▸ Source records:
● ● ● ● ● ● ●

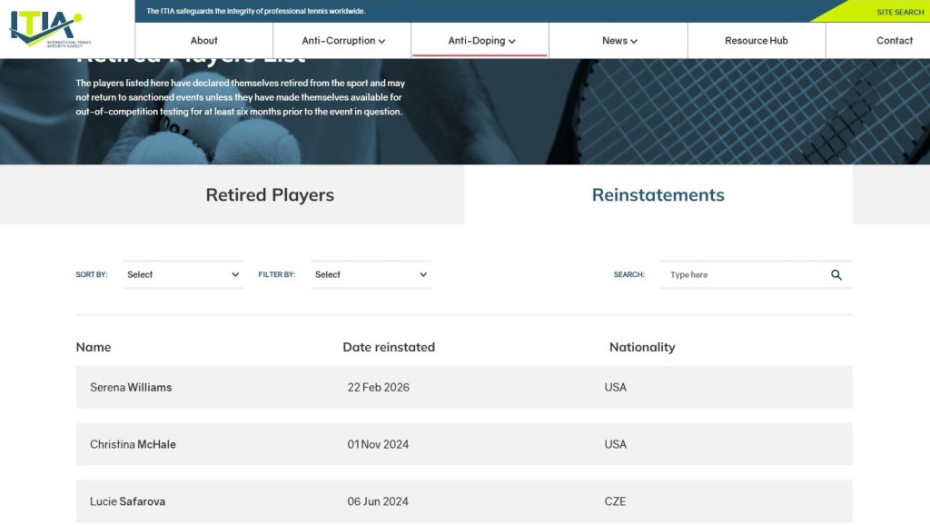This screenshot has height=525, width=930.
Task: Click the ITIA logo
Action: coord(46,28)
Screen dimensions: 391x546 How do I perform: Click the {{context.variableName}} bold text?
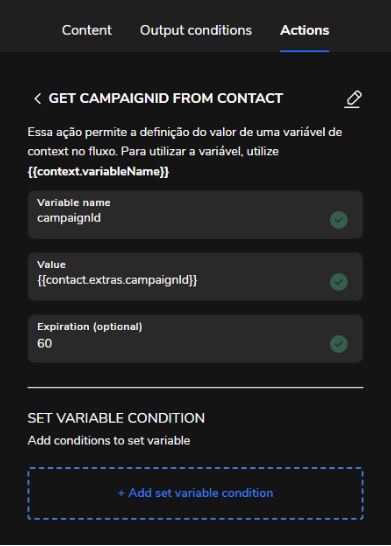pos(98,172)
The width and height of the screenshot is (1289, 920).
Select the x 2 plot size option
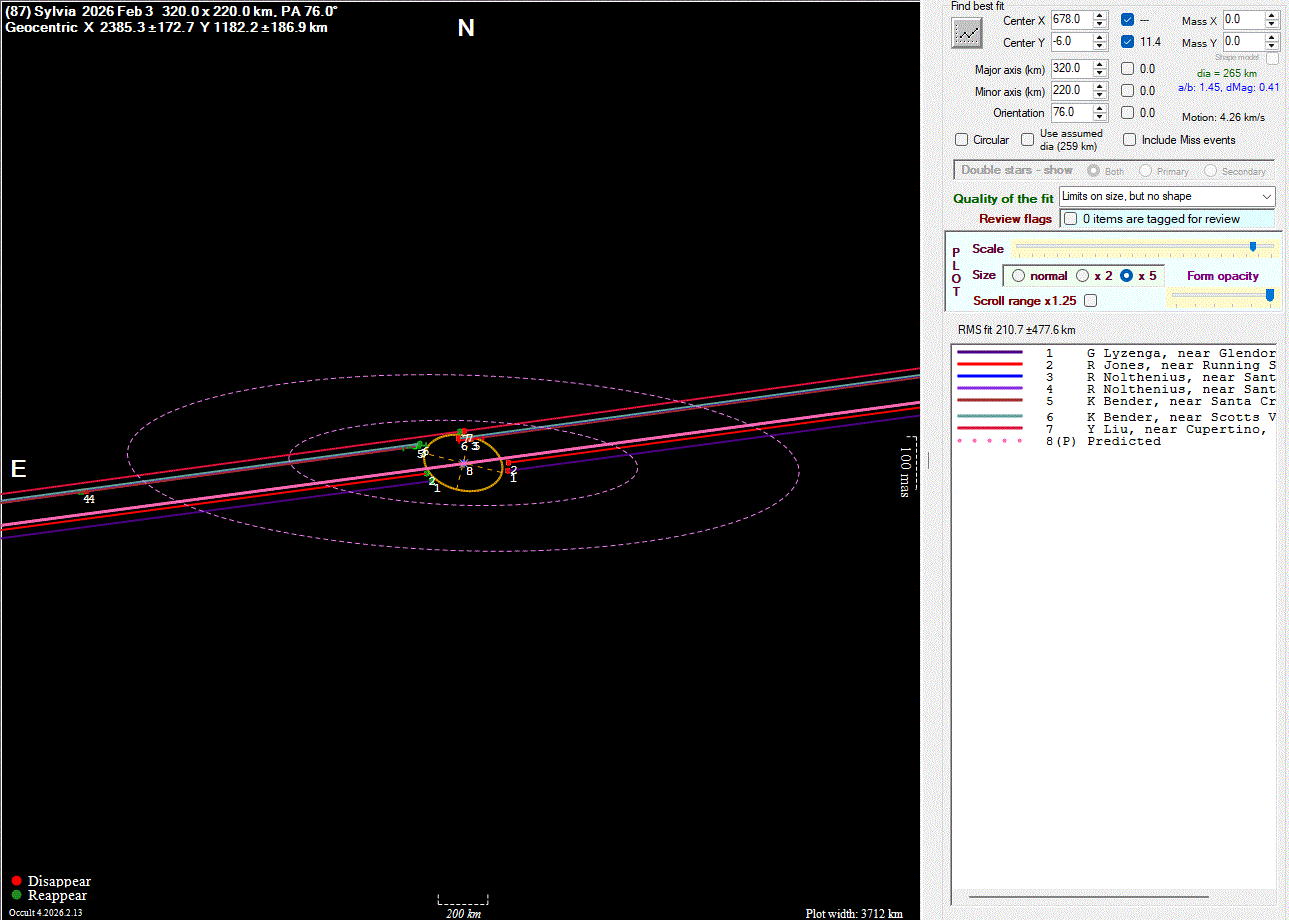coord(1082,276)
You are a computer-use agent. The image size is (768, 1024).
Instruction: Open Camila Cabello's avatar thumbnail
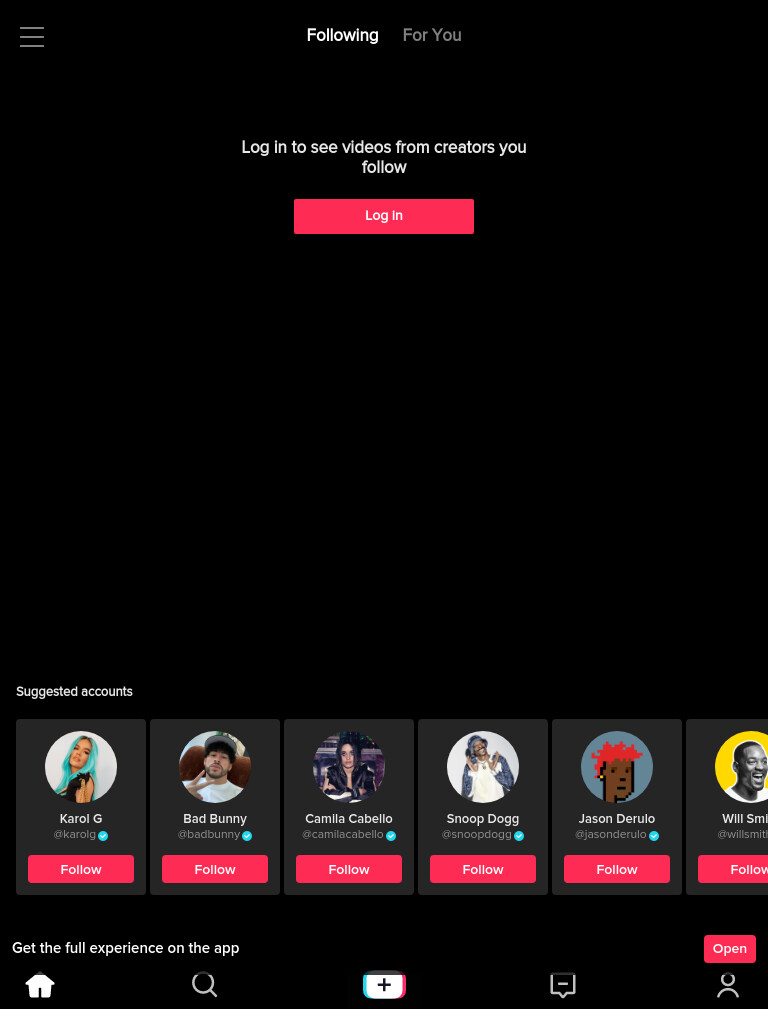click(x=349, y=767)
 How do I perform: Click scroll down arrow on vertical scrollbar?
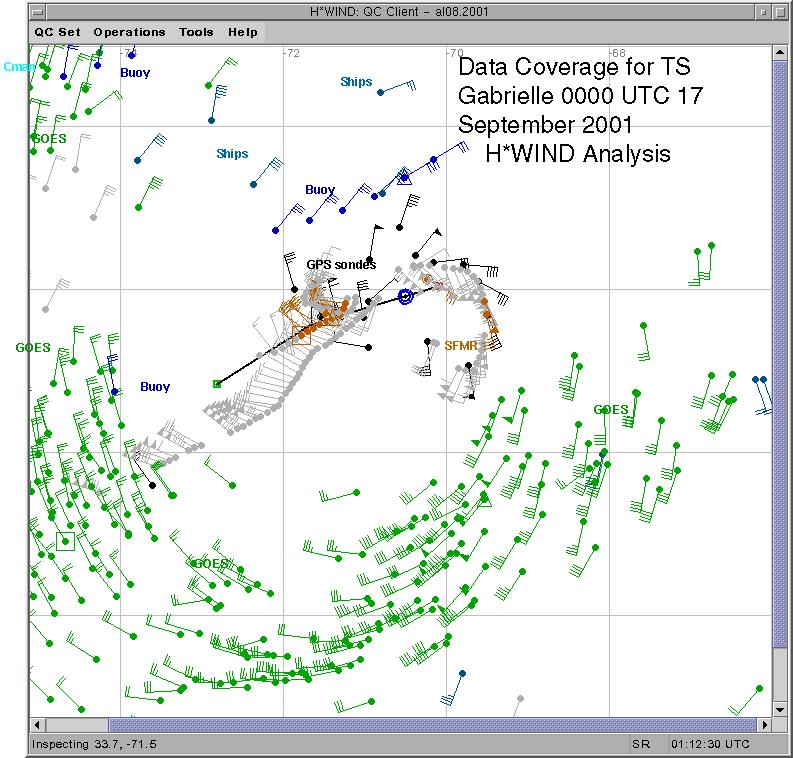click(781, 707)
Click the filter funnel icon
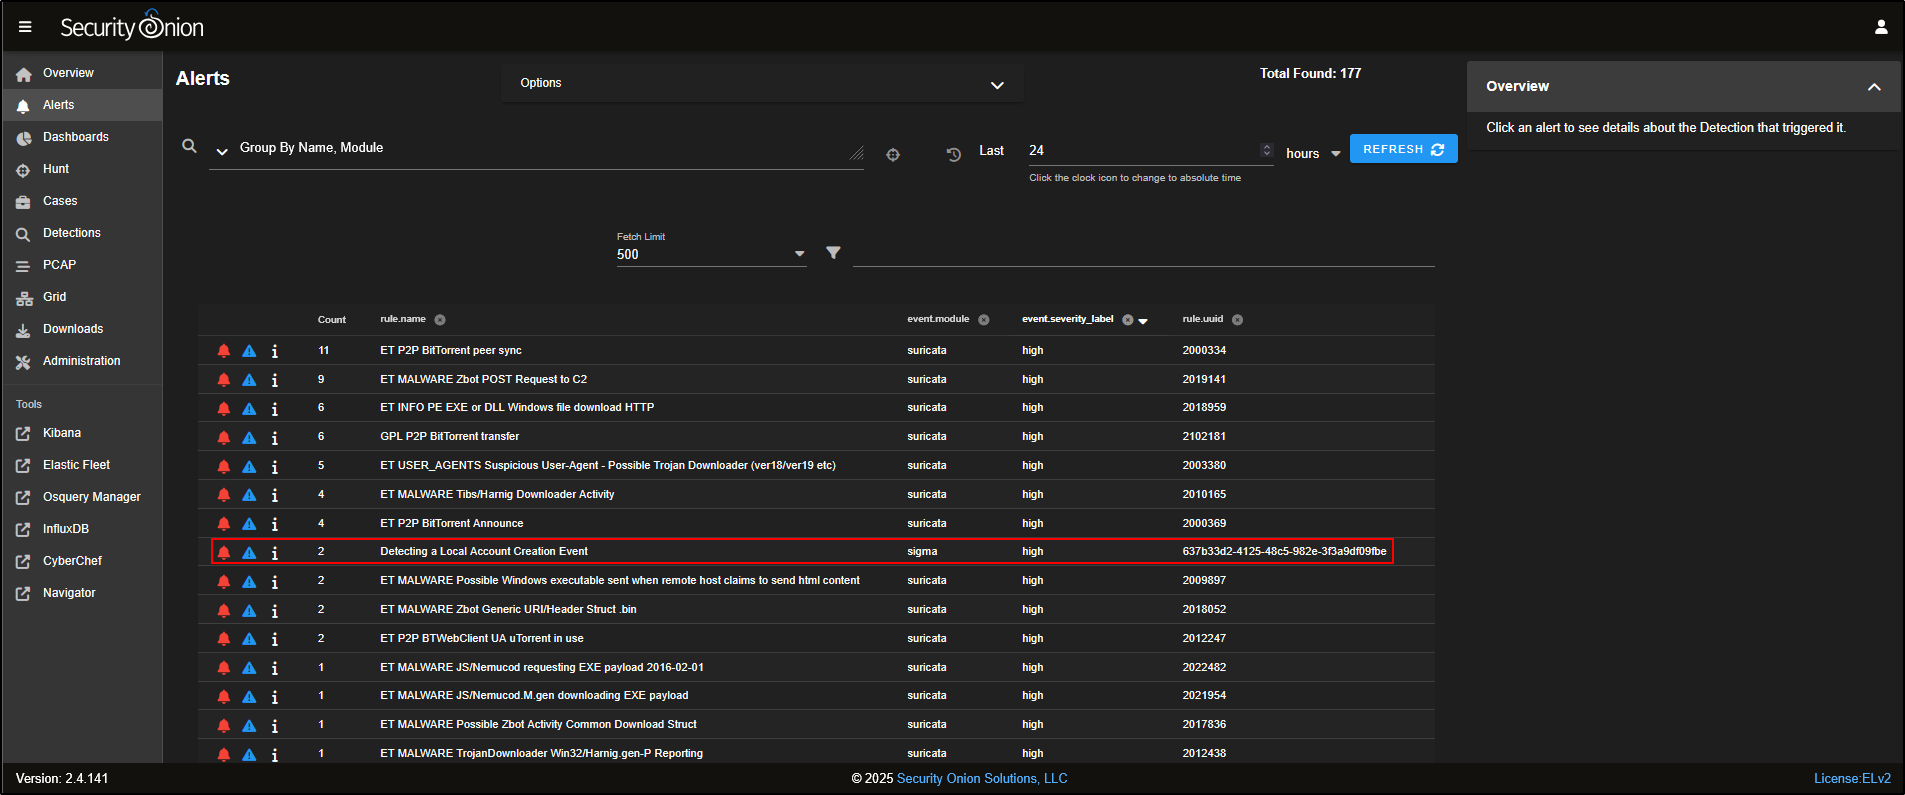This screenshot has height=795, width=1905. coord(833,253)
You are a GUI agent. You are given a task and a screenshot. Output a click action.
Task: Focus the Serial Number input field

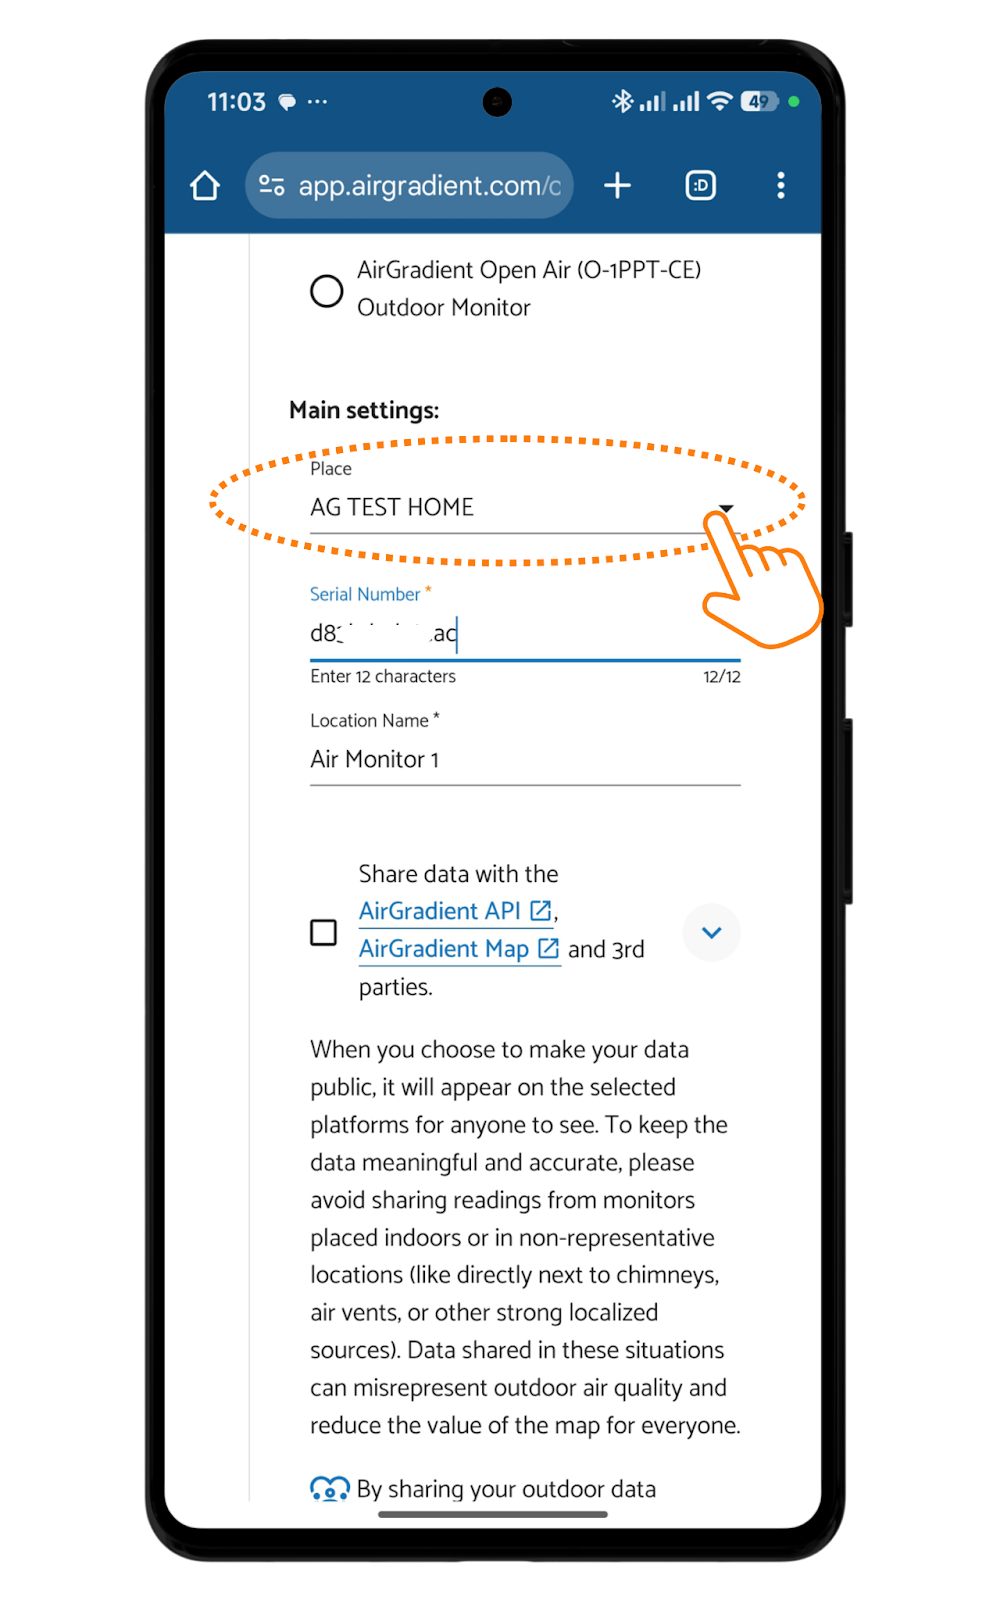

● ● ● ● ● ● ●

Print every item above word for word, leaving out the pictures.

This screenshot has height=525, width=930.
Task: Click the ITIA logo
Action: coord(46,28)
Screen dimensions: 391x546 How do I perform: Click the {{context.variableName}} bold text?
pos(98,172)
The width and height of the screenshot is (1289, 920).
Select the x 2 plot size option
coord(1082,276)
You are a computer-use agent. The image size is (768, 1024).
Instruction: Open Camila Cabello's avatar thumbnail
click(x=349, y=767)
 How do I perform: Click scroll down arrow on vertical scrollbar?
click(781, 707)
Click the filter funnel icon
This screenshot has height=795, width=1905. coord(833,253)
You are a GUI agent. You are given a task and a screenshot. Output a click action.
Task: Focus the Serial Number input field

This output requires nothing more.